En París hay una plaga de ratas y de chinches, pero en el Sena las barcazas de los turistas se miran en las dos torres de Nôtre Dame, aún en obras. Llegan las Olimpiadas al Louvre y Da Vinci se estremece en la sonrisa de su dama más famosa y contemplativa. Bouguereau, en el Orsay, pone estampas de fascinación sobre las pupilas de Venus, que posa en su desnudez sensual para los visitantes. Largas filas ascienden la pendiente del Sacre Coeur y contemplan la ciudad de la luz a lo lejos.
Sentado en un café de Montmartre, observo rostros de fascinación mientras anoto en mi diario esa palabra que me conmueve.
Después, me subo al avión y regreso.
Sutil mirada hacia la ciudad que respira arte para llenar los pulmones de los escritores despiertos.
El escritor es un ser siempre despierto, un noctámbulo de la palabra.
Las plagas y su desasosiego y la belleza y su luz – siempre en competencia – contrapuestas a vuela pluma por un estoico-epicuro (más lo segundo) disfrutando de París.
Un epicuro de las palabras y un nostálgico del arte.
París, la ciudad que brilla a pesar de todo.
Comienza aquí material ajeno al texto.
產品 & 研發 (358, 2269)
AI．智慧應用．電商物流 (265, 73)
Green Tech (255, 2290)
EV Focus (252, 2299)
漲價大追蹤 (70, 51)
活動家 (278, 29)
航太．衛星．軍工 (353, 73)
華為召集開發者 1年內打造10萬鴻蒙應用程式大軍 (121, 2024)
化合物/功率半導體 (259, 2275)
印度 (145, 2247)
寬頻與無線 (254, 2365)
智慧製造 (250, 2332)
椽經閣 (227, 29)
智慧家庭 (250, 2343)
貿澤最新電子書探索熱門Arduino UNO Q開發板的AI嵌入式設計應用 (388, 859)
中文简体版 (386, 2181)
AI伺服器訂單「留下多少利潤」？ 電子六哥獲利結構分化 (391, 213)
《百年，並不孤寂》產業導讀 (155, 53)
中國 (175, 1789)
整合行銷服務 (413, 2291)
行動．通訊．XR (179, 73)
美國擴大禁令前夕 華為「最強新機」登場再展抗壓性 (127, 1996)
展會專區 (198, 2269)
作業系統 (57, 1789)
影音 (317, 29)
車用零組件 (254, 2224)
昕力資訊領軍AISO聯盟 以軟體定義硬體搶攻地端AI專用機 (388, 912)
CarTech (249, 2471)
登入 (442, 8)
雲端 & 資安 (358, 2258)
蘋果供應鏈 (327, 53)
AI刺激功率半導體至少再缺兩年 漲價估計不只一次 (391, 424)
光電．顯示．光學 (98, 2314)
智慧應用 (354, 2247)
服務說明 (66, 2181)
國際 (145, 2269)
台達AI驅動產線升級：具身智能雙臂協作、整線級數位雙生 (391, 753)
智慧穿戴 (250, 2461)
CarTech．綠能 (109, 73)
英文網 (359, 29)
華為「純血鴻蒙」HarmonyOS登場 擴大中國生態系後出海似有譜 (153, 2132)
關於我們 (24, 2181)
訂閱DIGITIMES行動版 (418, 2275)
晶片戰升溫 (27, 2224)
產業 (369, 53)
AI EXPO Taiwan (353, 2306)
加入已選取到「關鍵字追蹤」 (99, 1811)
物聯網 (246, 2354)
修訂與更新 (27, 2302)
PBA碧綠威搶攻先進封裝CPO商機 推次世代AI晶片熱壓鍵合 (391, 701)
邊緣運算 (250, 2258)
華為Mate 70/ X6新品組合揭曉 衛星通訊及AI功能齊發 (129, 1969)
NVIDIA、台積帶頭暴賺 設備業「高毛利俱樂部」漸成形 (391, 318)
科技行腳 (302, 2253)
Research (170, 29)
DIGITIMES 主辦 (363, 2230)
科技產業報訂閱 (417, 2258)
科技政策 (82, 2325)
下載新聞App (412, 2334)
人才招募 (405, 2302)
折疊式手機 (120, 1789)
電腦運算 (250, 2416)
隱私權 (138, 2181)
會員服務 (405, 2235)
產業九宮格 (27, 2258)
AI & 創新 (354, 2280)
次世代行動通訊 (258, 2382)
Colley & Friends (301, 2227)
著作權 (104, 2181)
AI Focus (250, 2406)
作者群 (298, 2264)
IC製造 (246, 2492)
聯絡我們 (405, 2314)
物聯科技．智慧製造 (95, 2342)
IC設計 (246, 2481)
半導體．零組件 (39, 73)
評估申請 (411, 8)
Da igual que veas la luz o te rodees de la más absoluta oscuridad. Al final su brillo te cegará.
Buen regreso. Ahora, supongo, a adaptarse a la realidad de nuestra rutina.
Un abrazo
Rosa
La rutina también tiene su luz y su sombra. Mi rutina de leer y escribir es una rutina que lleva un París dentro. Gracias, Rosa.